▸ Work item
Where the line containing "860x454 pixels. At" appears, start repeating, and continue exactly through the last line below, adding nothing. Include no pictures.

[[ Data open ]]

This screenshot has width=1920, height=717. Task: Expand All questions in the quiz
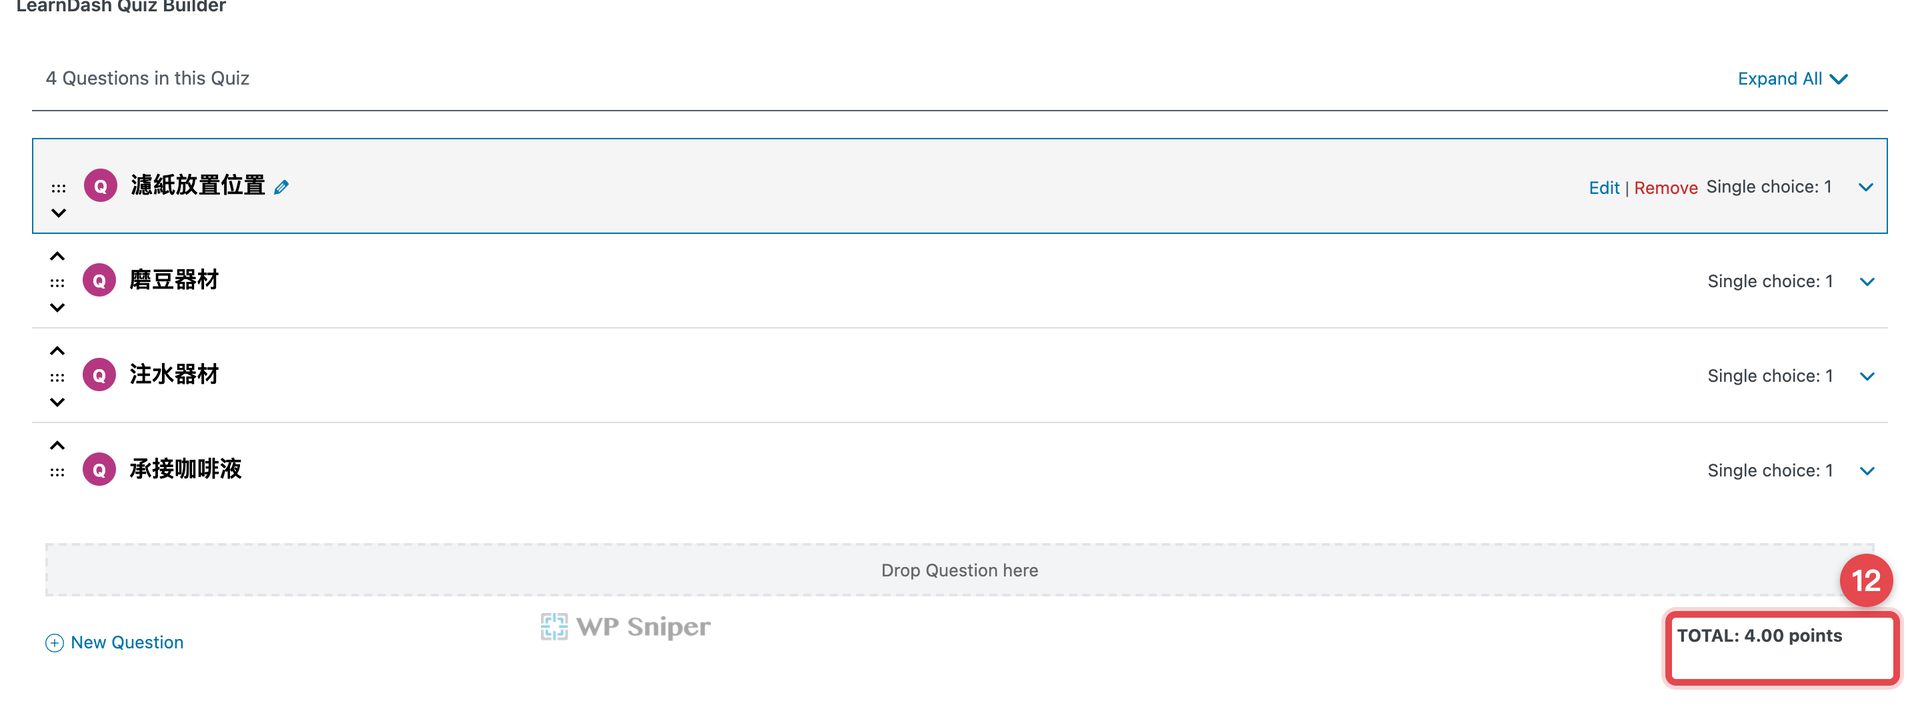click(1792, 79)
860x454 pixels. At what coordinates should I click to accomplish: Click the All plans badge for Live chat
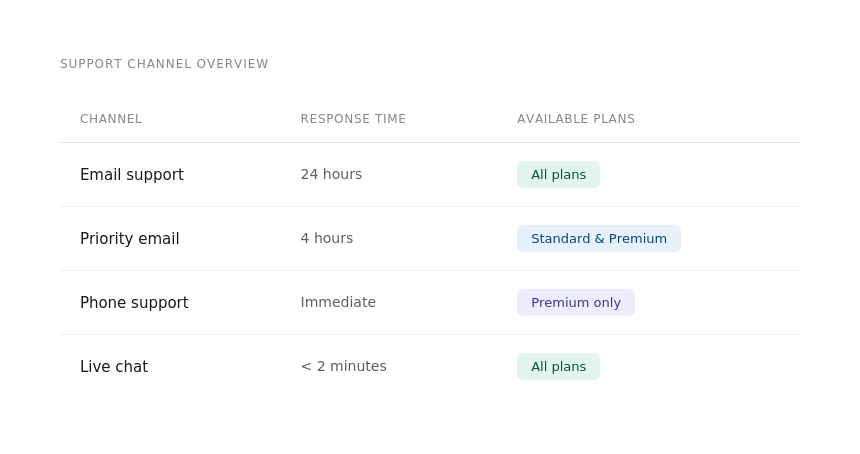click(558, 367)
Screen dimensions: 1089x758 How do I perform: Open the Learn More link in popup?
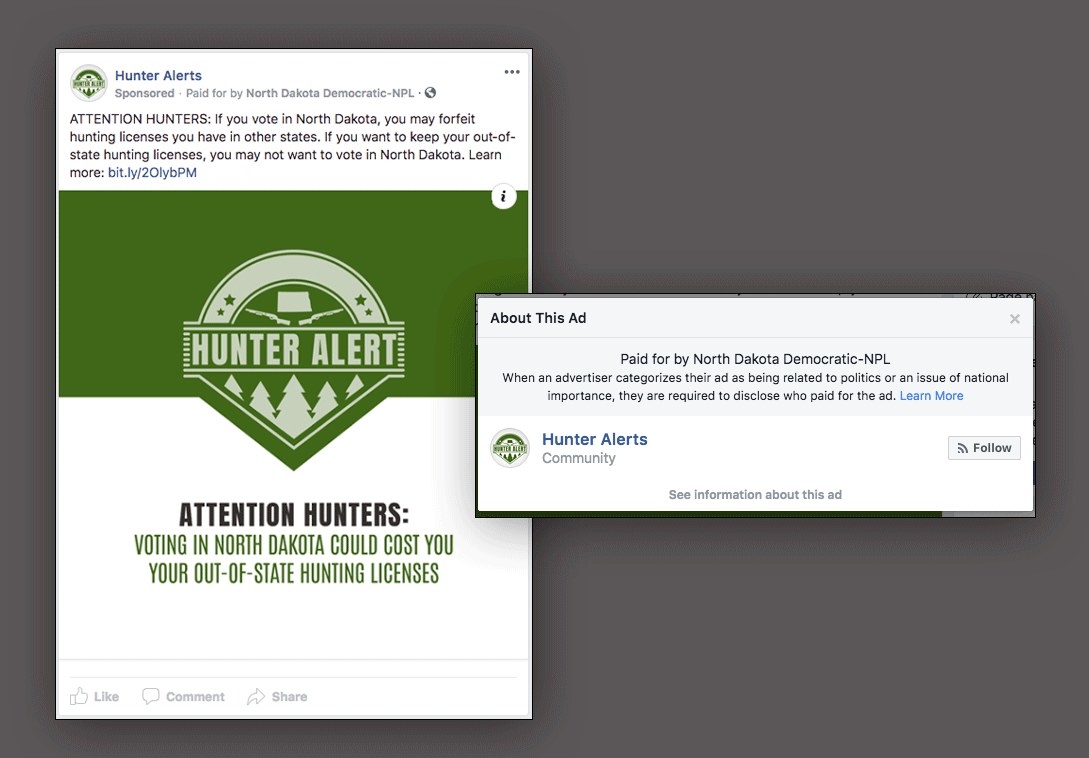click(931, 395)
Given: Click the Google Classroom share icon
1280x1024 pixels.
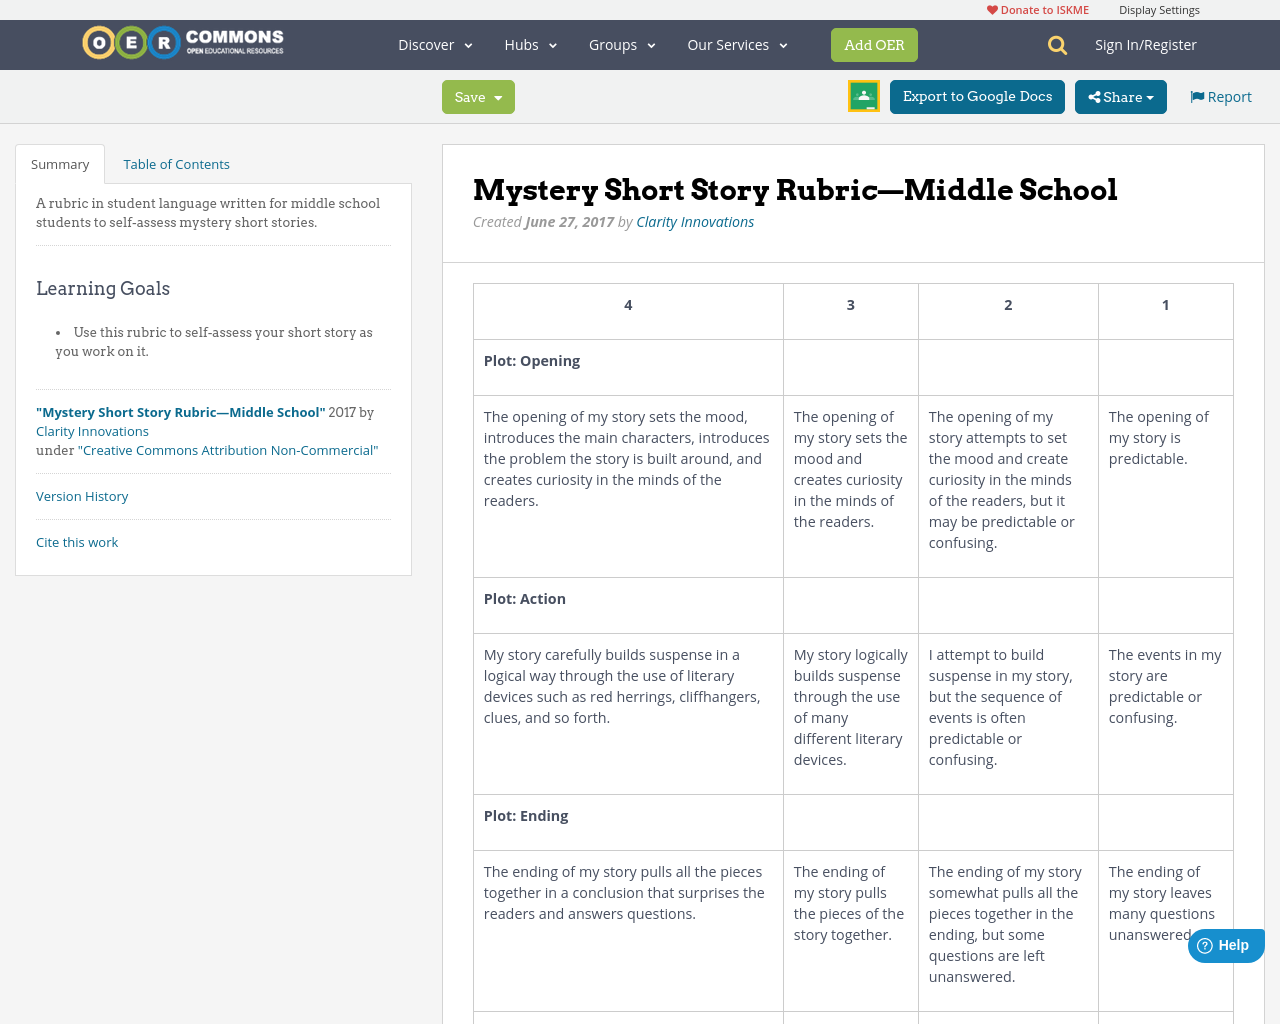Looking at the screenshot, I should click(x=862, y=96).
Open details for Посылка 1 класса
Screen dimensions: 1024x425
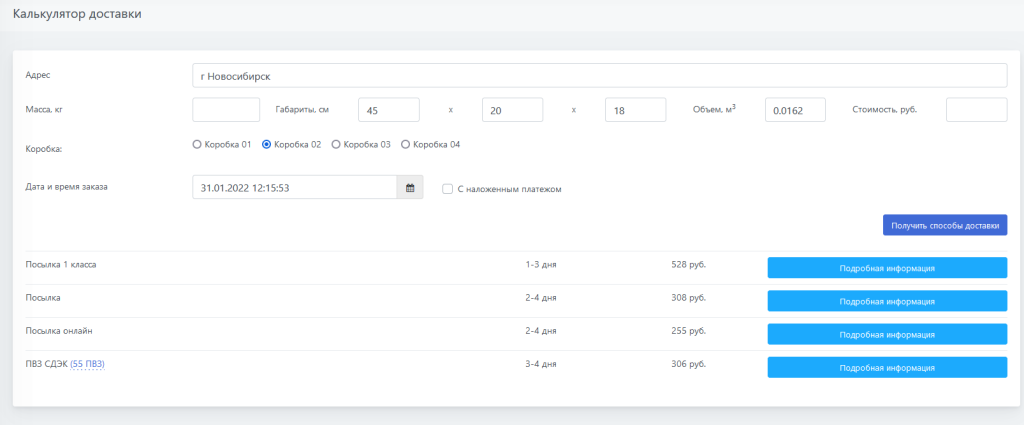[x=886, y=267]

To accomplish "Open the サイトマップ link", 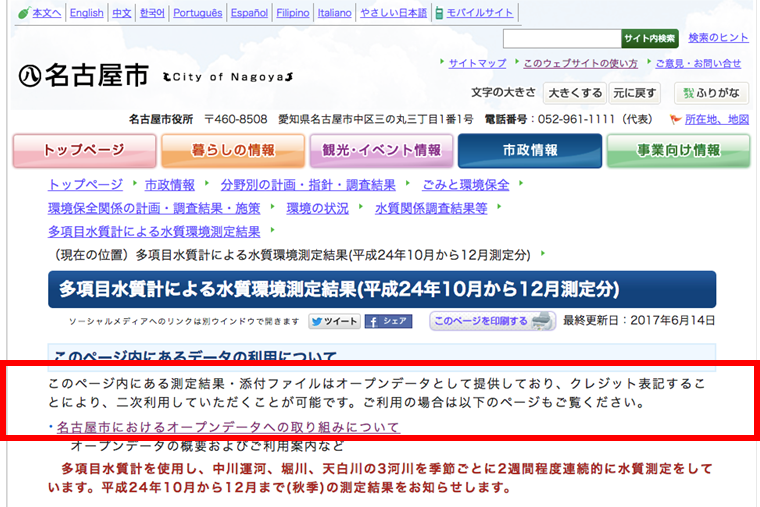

[[ Data closed ]]

▸ Written solution
860x454 pixels. At what coordinates should I click to accomplish: Click the All plans badge for Live chat
click(558, 367)
Screen dimensions: 1089x758 How do I perform: Open the Learn More link in popup?
click(931, 395)
Given: Click the Google Classroom share icon
1280x1024 pixels.
Looking at the screenshot, I should click(x=862, y=96).
Open details for Посылка 1 класса
Screen dimensions: 1024x425
[x=886, y=267]

To accomplish "Open the サイトマップ link", 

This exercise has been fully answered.